People v. Jackson
2018 COA 79
Colo. Ct. App.2018Background
- Defendant Brandon D. Jackson was tried for first-degree murder (after deliberation), two counts of attempted first-degree murder (after deliberation and with extreme indifference), conspiracy, and accessory relating to a gang retaliation shooting in December 2011 that killed Y.M. (mistaken identity for intended target E.O.).
- At the first trial, the court declared a mistrial after defense cross-examination of Jackson’s ex-wife elicited undisclosed alibi testimony she had earlier provided to defense counsel but not to the prosecution.
- At retrial, the prosecution admitted out-of-court statements by uncharged co-participant Tyrel Walker (who refused to testify) under the forfeiture-by-wrongdoing doctrine and the residual hearsay exception (CRE 807).
- Jackson challenged (1) the mistrial (double jeopardy), (2) admission of Walker’s hearsay statements, (3) the court’s refusal to give his proposed complicity instruction, and (4) being separately convicted/sentenced for attempted murder (intent to kill E.O.) and murder (death of Y.M.).
- The Court of Appeals affirmed the mistrial ruling, upheld admission of Walker’s statements and the complicity instruction, but vacated the attempted murder (after deliberation) conviction as a lesser included offense of murder and remanded to correct the mittimus.
Issues
| Issue | Plaintiff's Argument (People) | Defendant's Argument (Jackson) | Held |
|---|---|---|---|
| 1) Mistrial / Double jeopardy | Mistrial justified because defense elicited undisclosed alibi, prejudicing prosecution; retrial permitted. | Court erred to declare mistrial without considering less drastic remedies; retrial barred by double jeopardy. | Affirmed: court did not abuse discretion; defense misconduct and manifest necessity justified mistrial. |
| 2) Admission of Walker’s out-of-court statements (Confrontation/Hearsay) | Walker unavailable; Jackson caused Walker’s refusal to testify (via jail calls/intermediaries), forfeiting confrontation right; statements also admissible under CRE 807. | Prosecution failed to show Jackson intended to prevent Walker’s testimony; statements unreliable hearsay. | Affirmed: forfeiture proven by preponderance; CRE 807 admission within trial court discretion. |
| 3) Complicity jury instruction | Current statutory/pattern instruction adequate; no separate instruction needed for each offense. | Requested explicit instruction requiring complicitor’s awareness that principal acted after deliberation with conscious objective to kill. | Affirmed: instruction, read with murder instruction, required awareness of principal’s mens rea; Childress controls. |
| 4) Multiplicity / Double jeopardy — attempted murder vs. murder | People ultimately argued convictions may stand because they name different victims (E.O. for attempt, Y.M. for murder); concurrent sentences suffice. | Attempted murder (target E.O.) is a lesser included offense of murder (Y.M.) under transferred intent; vacate attempt. | Reverse in part: vacated attempted-murder-after-deliberation conviction (lesser included of murder under transferred intent); remand to correct mittimus. |
Key Cases Cited
- Vasquez v.
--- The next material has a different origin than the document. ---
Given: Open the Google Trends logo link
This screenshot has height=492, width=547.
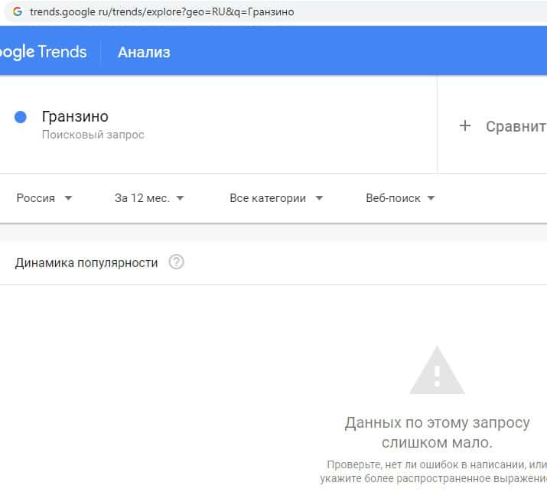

People, 173 P.3d 1099 (Colo. 2007) (forfeiture-by-wrongdoing requires showing defendant caused unavailability with intent to deprive system of testimony; proven by preponderance)
- Bernal v. People, 44 P.3d 184 (Colo. 2002) (limitations on admissibility of co-conspirator statements lacking particularized guarantees of trustworthiness)
- Giles v. California, 554 U.S. 353 (2008) (discusses intent element in forfeiture doctrine; Court of Appeals interprets alongside Vasquez)
- Arizona v. Washington, 434 U.S. 497 (1978) (mistrial principles; public interest in fair trial can outweigh defendant’s interest in concluding trial before first jury)
- Candelaria v. People, 148 P.3d 178 (Colo. 2006) (one murder conviction per victim; multiple theories allowable but convictions/punishments must avoid multiplicity)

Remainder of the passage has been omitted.